READING PASSAGE
┄┄┄┄┄┄

In my health economics class, students often think that America has faster waiting times for medical procedures than other nations because they have heard about healthcare systems like Canada that have waiting lists for procedures that the government considers to be ‘elective’. In contrast, the US allocates medical care according to supply and demand and lets the price rise in order to eliminate queues. Economists often criticize the Canadian system for forcing people to wait for care (queuing). The idea is that because the Canadian government provides free healthcare to all Canadians, they ‘ration’ care. Of course, giving something away for free would be an odd way to ration it, so the ‘rationing’ accusation is a bit odd.
The standard mutilitarian argument against queuing is that raising the dollar price would cause people spend less time waiting in the queue and more time working to get the money to pay for the desired healthcare (or whatever the queue had been for). This is more efficient in dollars of production, but it doesn’t actually change the waiting time unless it causes a larger supply of healthcare. And that is part of the problem in the US. The supply of healthcare is limited by the licensure regulations that restrict the supply of healthcare providers. A higher price for healthcare just means higher incomes for providers as long as the number of places in medical school is fixed by the medical cartel (in collaboration with the legal heft of the US government). Instead of everyone waiting equally like in Canada, in America’s market system, wealthy elites can skip to the front of the line whereas the rest of us have to work overtime before we can afford to get treatment.

┄┄┄┄┄┄

DATASET CONTENT
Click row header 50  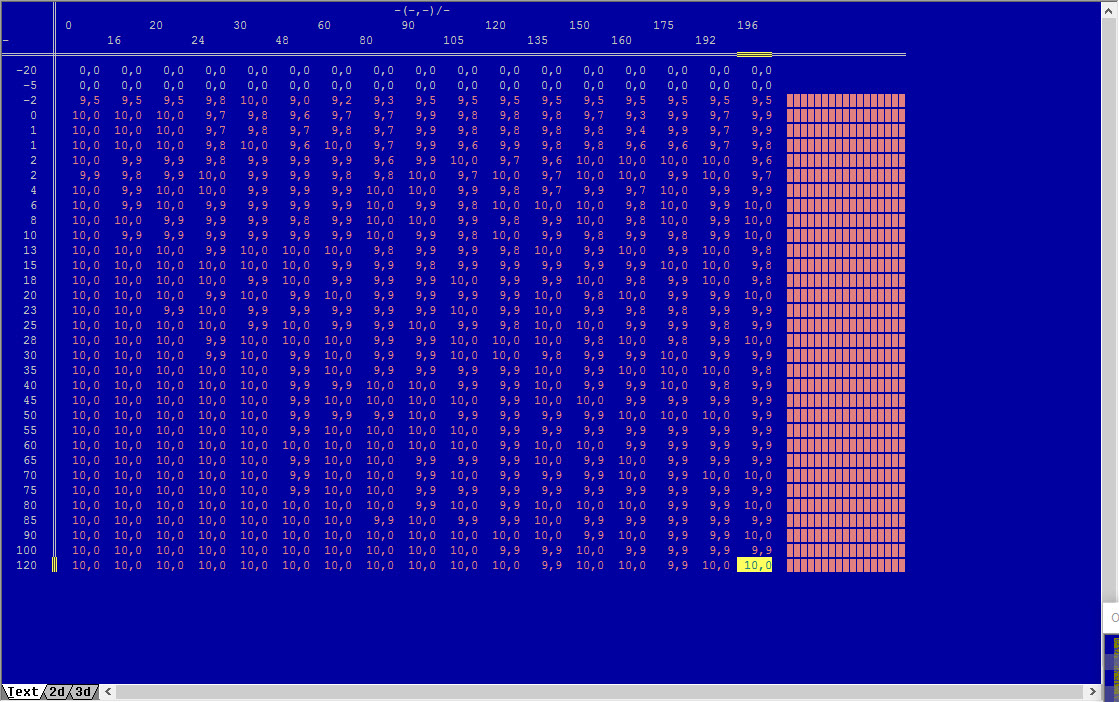[30, 415]
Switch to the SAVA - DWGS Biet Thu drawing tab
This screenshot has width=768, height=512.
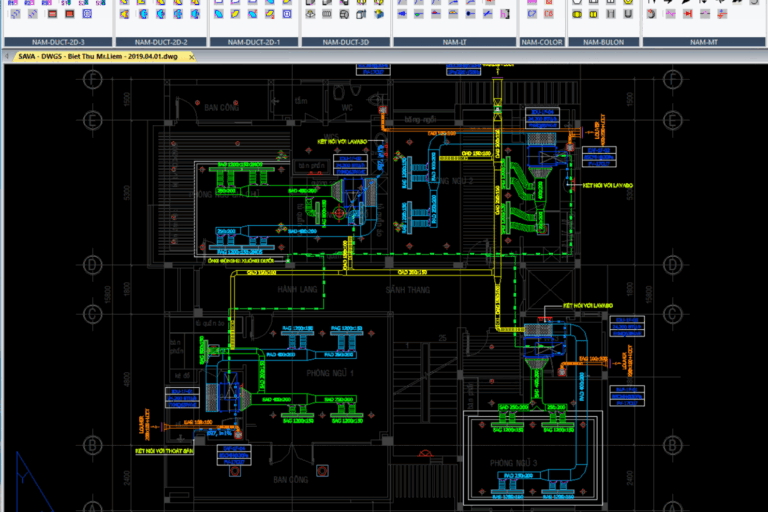coord(98,56)
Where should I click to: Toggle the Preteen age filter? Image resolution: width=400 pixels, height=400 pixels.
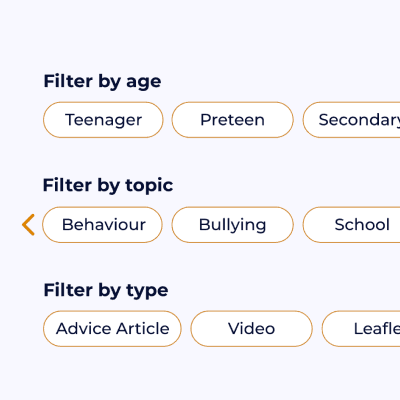point(233,120)
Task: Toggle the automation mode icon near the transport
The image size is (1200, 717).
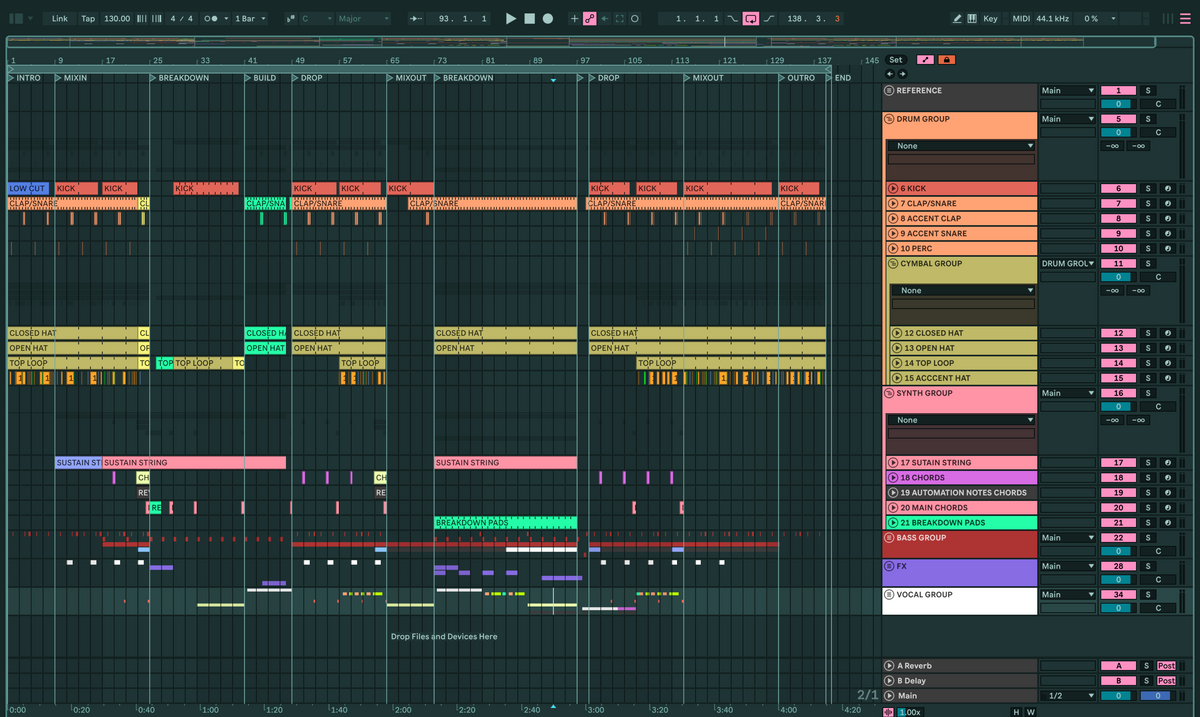Action: [590, 18]

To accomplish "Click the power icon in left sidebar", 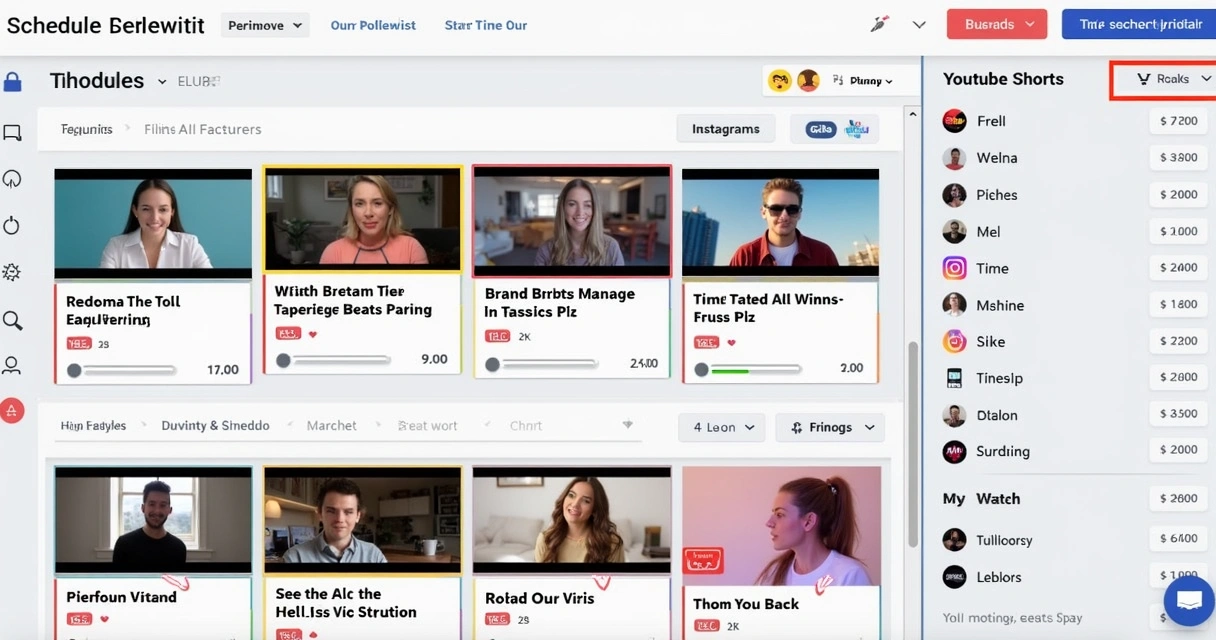I will click(12, 226).
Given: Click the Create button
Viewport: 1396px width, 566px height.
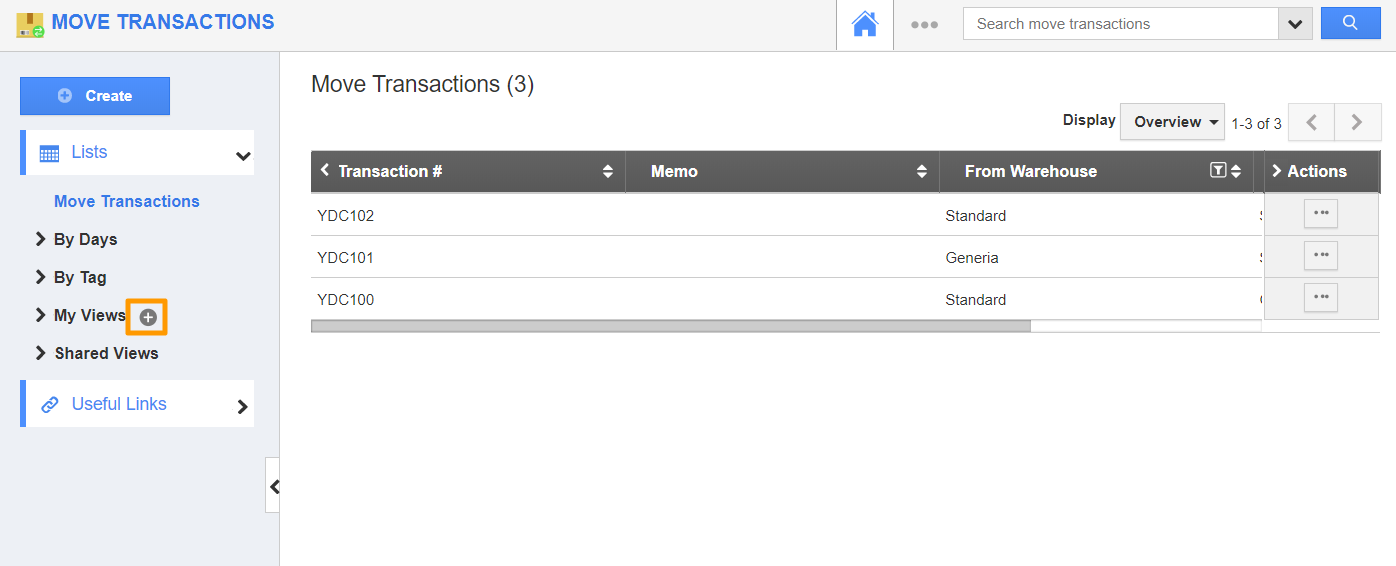Looking at the screenshot, I should coord(95,96).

┄┄┄┄┄┄

WHAT IS BEING ASKED
Can you pick up the essay on healthcare waiting times in the US and Canada after its last sentence and carry it forward?

ANSWER TO THE EXERCISE
It isn’t at all clear that Canadians wait longer for medical care than Americans because the statistics don’t include the underinsured Americans who are waiting to sign up for healthcare procedures until they have enough money to pay. In 2010, a third of American adults said did not get recommended healthcare because of the high cost. That is higher than in any other rich nation in the study.
That isn’t to say that Canada has a perfect system. One problem with the Canadian system is that they arguably spend too little on healthcare. In fact, they spend so little that even though the Canadian government gives free health insurance to all Canadians, their government spends less per person than the US government.
The US healthcare system is so inefficient that even though the US government spends more per person than almost any other nation (see chart) our government only covers 31% of Americans (the old, the poor, disabled, federal employees (notably active-duty military), Native Americans and veterans). The population that the government insures includes some the most expensive demographics because old people, the disabled, and newborns have very expensive healthcare. Almost half of babies born in America are paid for by Medicaid and premature babies can cost millions of dollars.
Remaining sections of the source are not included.